*Problem requirements*: Could you give the data below again exactly, apart from the pictures?

*Material for this task*:
**********

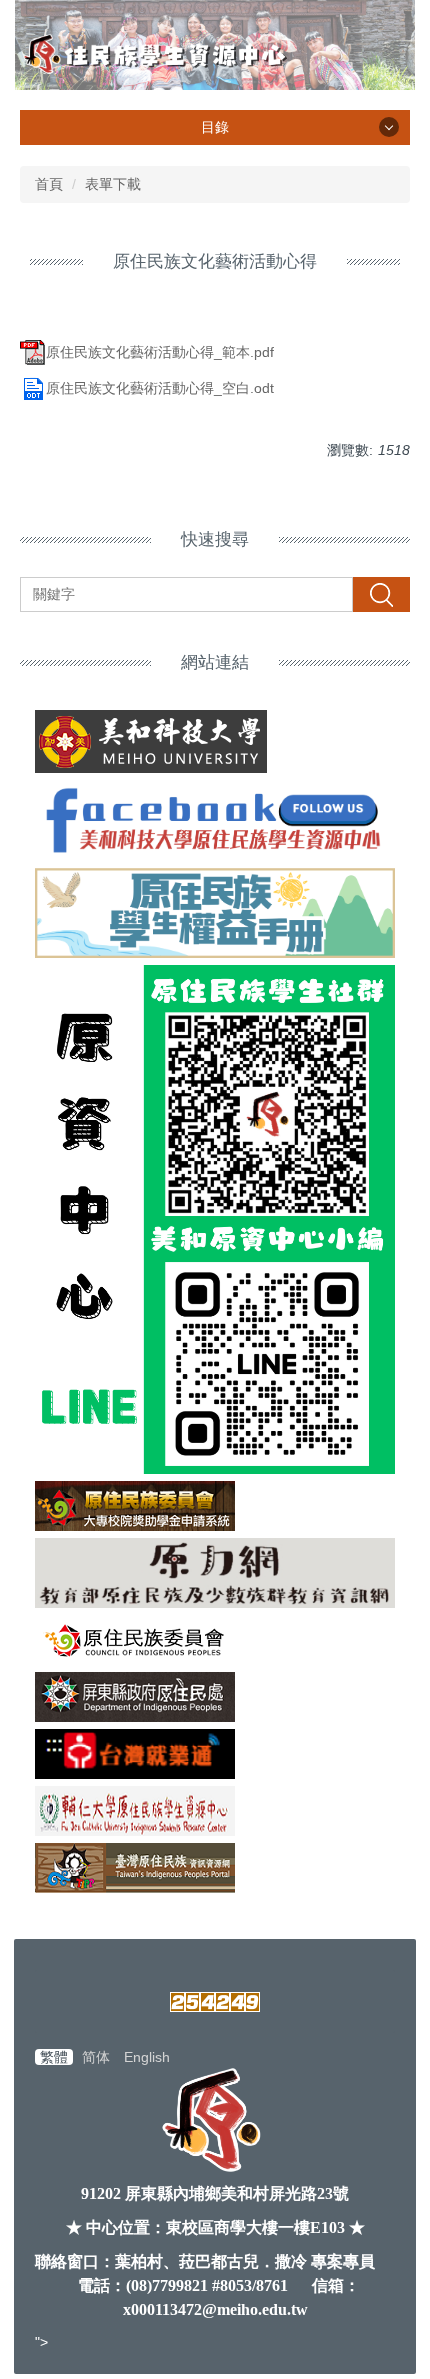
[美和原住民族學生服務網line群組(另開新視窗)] (215, 1219)
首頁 (49, 184)
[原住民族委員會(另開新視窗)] (215, 1640)
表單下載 (113, 184)
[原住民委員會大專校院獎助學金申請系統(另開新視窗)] (215, 1506)
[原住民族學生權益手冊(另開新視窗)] (215, 913)
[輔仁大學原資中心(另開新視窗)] (215, 1811)
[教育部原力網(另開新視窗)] (215, 1572)
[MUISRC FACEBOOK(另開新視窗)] (215, 820)
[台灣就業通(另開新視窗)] (215, 1754)
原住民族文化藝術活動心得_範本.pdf (160, 352)
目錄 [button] (215, 127)
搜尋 (381, 594)
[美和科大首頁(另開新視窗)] (215, 741)
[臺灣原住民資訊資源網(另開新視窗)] (215, 1868)
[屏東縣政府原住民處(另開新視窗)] (215, 1697)
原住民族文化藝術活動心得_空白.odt (160, 388)
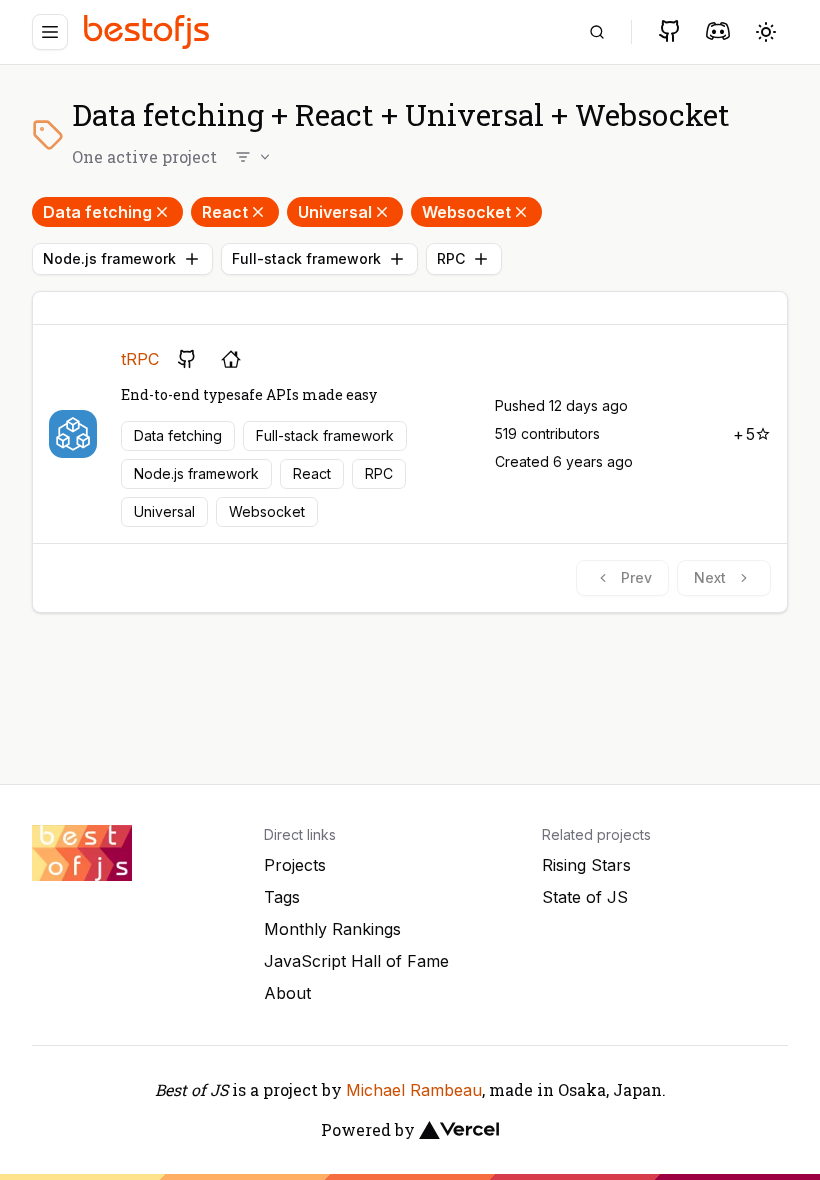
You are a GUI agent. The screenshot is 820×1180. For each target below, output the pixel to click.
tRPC (140, 359)
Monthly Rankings (332, 929)
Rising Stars (586, 865)
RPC (451, 258)
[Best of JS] (149, 31)
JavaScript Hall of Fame (356, 961)
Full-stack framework (306, 258)
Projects (295, 865)
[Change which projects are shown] (254, 157)
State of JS (585, 897)
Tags (282, 897)
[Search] (597, 32)
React (225, 212)
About (287, 993)
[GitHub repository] (187, 359)
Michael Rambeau (414, 1090)
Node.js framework (109, 258)
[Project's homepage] (231, 359)
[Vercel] (459, 1130)
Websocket (466, 212)
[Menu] (50, 32)
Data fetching (97, 212)
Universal (335, 212)
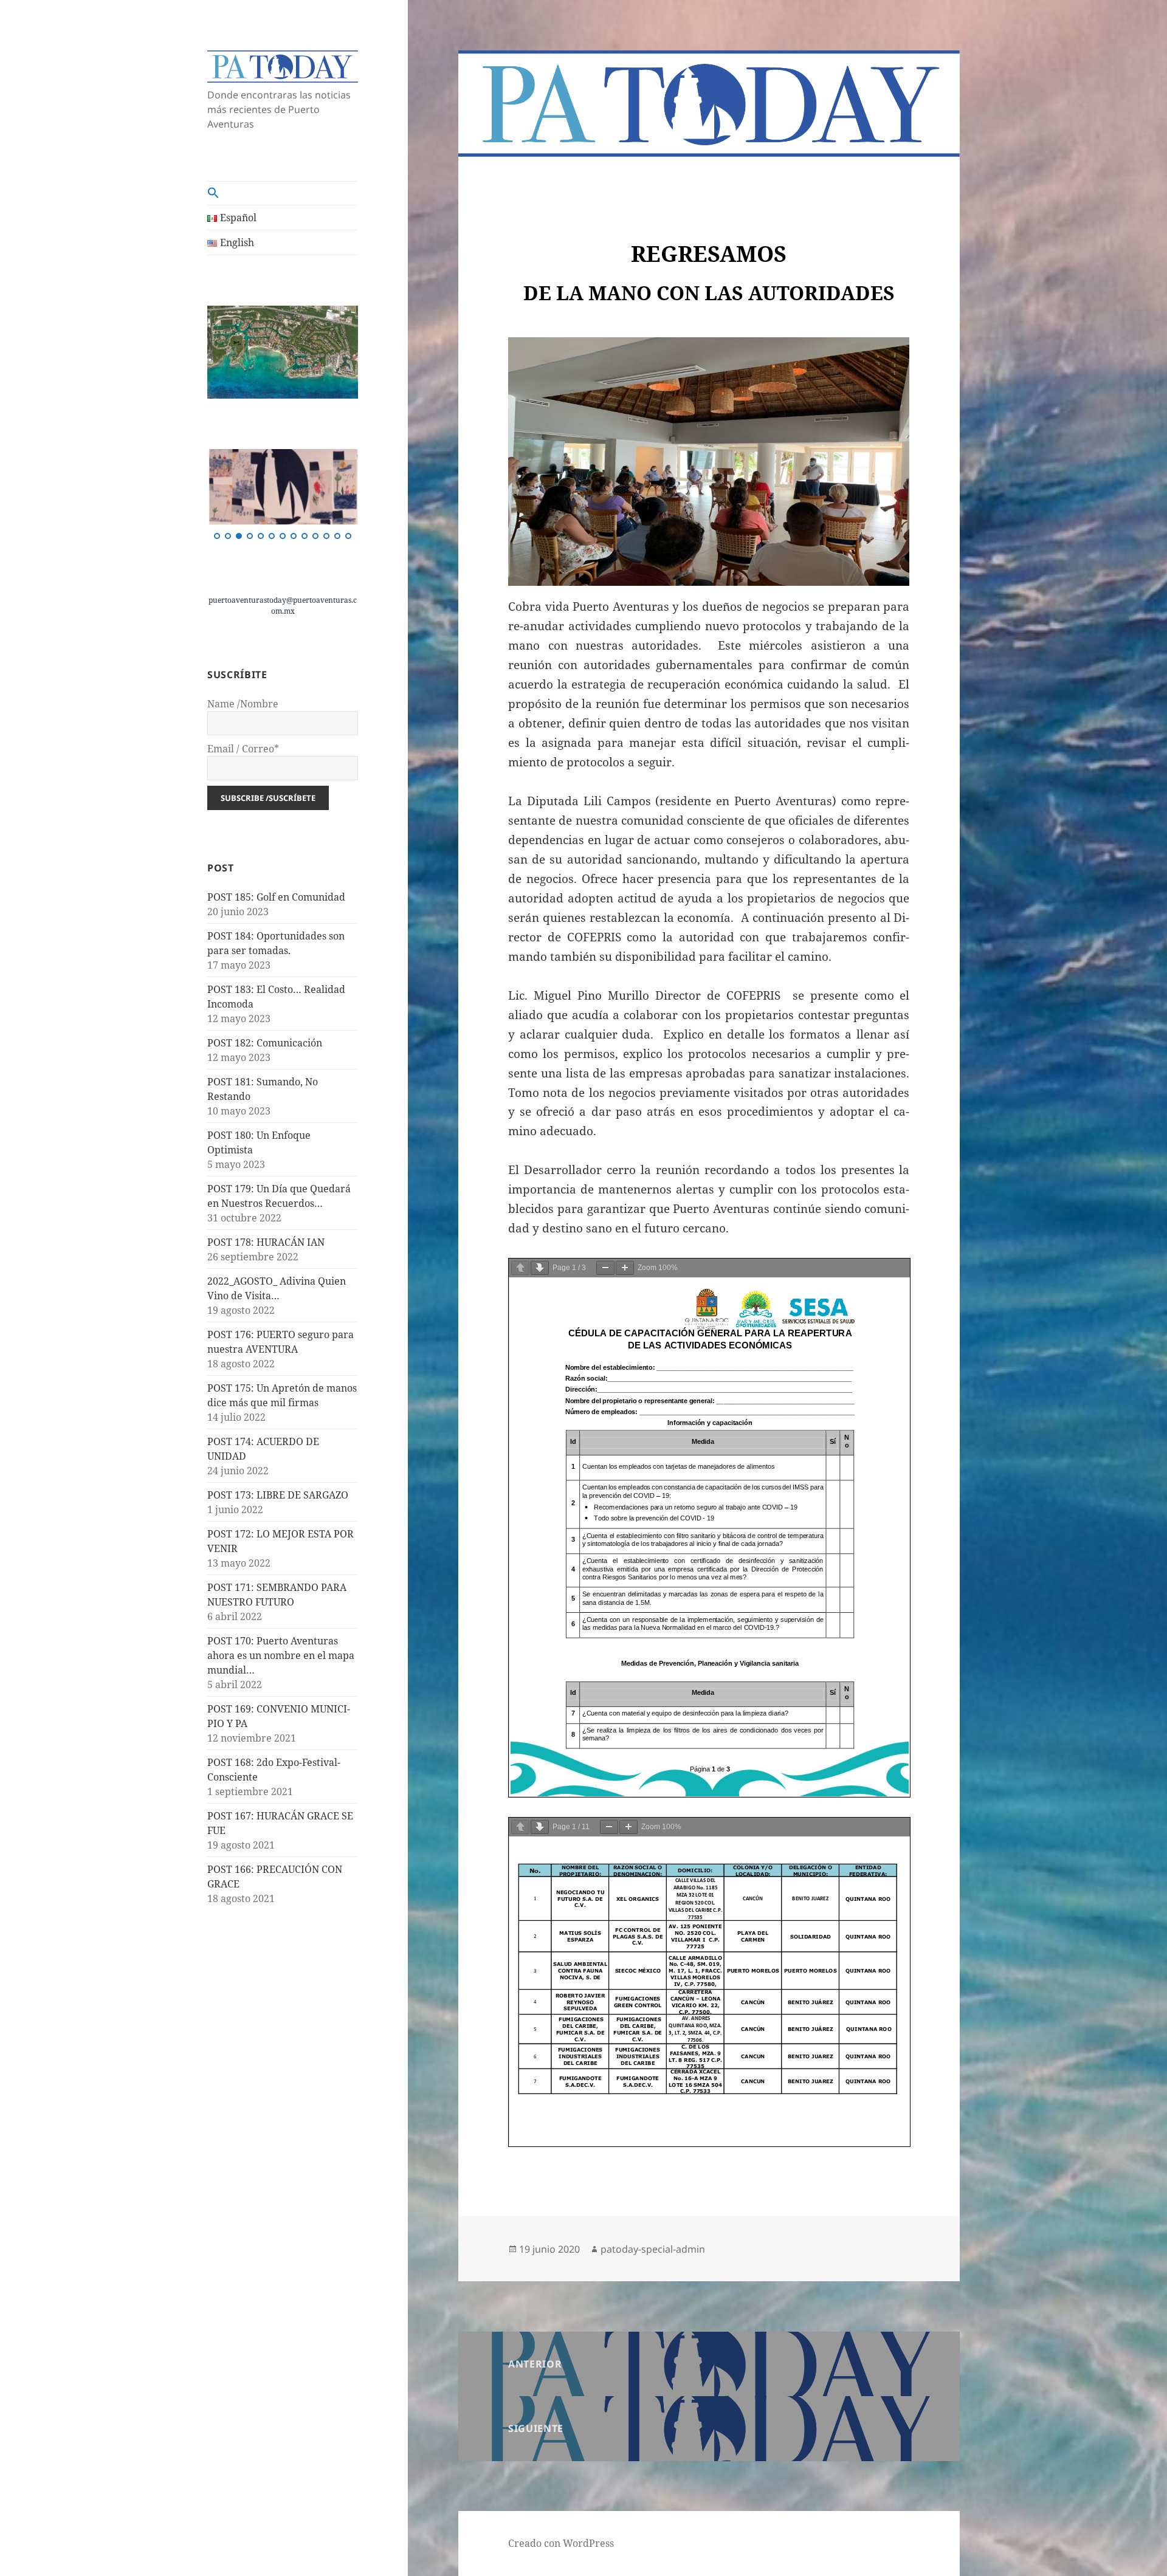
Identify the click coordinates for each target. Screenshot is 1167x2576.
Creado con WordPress (561, 2543)
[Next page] (540, 1268)
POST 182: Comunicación (264, 1042)
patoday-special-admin (653, 2249)
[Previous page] (520, 1268)
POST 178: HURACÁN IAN (266, 1242)
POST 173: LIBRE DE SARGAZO (277, 1495)
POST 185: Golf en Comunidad (276, 897)
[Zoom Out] (605, 1268)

**********

*Exercise solution*:
[美和原住民族學生服務網line群組(另開新視窗)] (215, 1219)
首頁 (49, 184)
[原住民族委員會(另開新視窗)] (215, 1640)
表單下載 (113, 184)
[原住民委員會大專校院獎助學金申請系統(另開新視窗)] (215, 1506)
[原住民族學生權益手冊(另開新視窗)] (215, 913)
[輔仁大學原資中心(另開新視窗)] (215, 1811)
[教育部原力網(另開新視窗)] (215, 1572)
[MUISRC FACEBOOK(另開新視窗)] (215, 820)
[台灣就業通(另開新視窗)] (215, 1754)
原住民族文化藝術活動心得_範本.pdf (160, 352)
目錄 [button] (215, 127)
搜尋 (381, 594)
[美和科大首頁(另開新視窗)] (215, 741)
[臺灣原住民資訊資源網(另開新視窗)] (215, 1868)
[屏東縣政府原住民處(另開新視窗)] (215, 1697)
原住民族文化藝術活動心得_空白.odt (160, 388)
You are a GUI agent. The screenshot is 820×1180. For each target below, output the pixel to click.
tRPC (140, 359)
Monthly Rankings (332, 929)
Rising Stars (586, 865)
RPC (451, 258)
[Best of JS] (149, 31)
JavaScript Hall of Fame (356, 961)
Full-stack framework (306, 258)
Projects (295, 865)
[Change which projects are shown] (254, 157)
State of JS (585, 897)
Tags (282, 897)
[Search] (597, 32)
React (225, 212)
About (287, 993)
[GitHub repository] (187, 359)
Michael Rambeau (414, 1090)
Node.js framework (109, 258)
[Project's homepage] (231, 359)
[Vercel] (459, 1130)
Websocket (466, 212)
[Menu] (50, 32)
Data fetching (97, 212)
Universal (335, 212)
Identify the click coordinates for each target. Screenshot is 1167x2576.
Creado con WordPress (561, 2543)
[Next page] (540, 1268)
POST 182: Comunicación (264, 1042)
patoday-special-admin (653, 2249)
[Previous page] (520, 1268)
POST 178: HURACÁN IAN (266, 1242)
POST 173: LIBRE DE SARGAZO (277, 1495)
POST 185: Golf en Comunidad (276, 897)
[Zoom Out] (605, 1268)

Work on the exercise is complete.